#### Records from a dataset:

#####

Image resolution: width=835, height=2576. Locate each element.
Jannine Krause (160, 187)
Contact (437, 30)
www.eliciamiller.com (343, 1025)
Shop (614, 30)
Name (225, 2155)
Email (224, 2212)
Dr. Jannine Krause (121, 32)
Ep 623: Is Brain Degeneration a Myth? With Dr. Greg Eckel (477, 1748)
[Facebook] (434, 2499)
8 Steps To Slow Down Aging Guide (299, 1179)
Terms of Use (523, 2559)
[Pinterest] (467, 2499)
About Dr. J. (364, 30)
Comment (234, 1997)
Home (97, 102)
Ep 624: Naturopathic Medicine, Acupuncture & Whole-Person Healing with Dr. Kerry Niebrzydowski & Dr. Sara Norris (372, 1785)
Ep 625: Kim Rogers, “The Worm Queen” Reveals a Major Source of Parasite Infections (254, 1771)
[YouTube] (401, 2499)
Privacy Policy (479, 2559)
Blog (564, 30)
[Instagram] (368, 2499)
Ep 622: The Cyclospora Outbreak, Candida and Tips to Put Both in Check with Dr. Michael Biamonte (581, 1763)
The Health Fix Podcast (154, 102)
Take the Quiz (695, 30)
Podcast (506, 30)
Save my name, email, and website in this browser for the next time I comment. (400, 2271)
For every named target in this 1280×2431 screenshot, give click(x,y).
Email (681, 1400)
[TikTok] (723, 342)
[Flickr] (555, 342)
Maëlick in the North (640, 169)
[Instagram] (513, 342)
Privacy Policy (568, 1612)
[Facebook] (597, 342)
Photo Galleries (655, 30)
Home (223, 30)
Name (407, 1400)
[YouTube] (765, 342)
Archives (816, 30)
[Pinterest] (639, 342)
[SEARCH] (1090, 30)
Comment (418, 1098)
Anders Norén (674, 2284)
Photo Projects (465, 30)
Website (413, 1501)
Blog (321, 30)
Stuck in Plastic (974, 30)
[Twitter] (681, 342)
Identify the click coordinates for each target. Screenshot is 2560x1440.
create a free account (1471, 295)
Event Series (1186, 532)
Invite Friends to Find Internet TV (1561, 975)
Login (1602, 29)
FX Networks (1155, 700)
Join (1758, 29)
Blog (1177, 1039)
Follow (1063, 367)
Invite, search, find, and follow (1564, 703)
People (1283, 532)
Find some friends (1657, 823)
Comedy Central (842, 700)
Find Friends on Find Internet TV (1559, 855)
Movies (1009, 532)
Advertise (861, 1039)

#####

#### Problem details:
Copy the stretch of the records above that runs from the line with "Ep 624: Naturopathic" through the line with "Email (681, 1400)". Both end lines belong in the copy, and nothing else does.

#### Answer below:
Ep 624: Naturopathic Medicine, Acupuncture & Whole-Person Healing with Dr. Kerry Niebrzydowski & Dr. Sara Norris (372, 1785)
Ep 625: Kim Rogers, “The Worm Queen” Reveals a Major Source of Parasite Infections (254, 1771)
[YouTube] (401, 2499)
Privacy Policy (479, 2559)
Blog (564, 30)
[Instagram] (368, 2499)
Ep 622: The Cyclospora Outbreak, Candida and Tips to Put Both in Check with Dr. Michael Biamonte (581, 1763)
The Health Fix Podcast (154, 102)
Take the Quiz (695, 30)
Podcast (506, 30)
Save my name, email, and website in this browser for the next time I comment. (400, 2271)
For every named target in this 1280×2431 screenshot, give click(x,y).
Email (681, 1400)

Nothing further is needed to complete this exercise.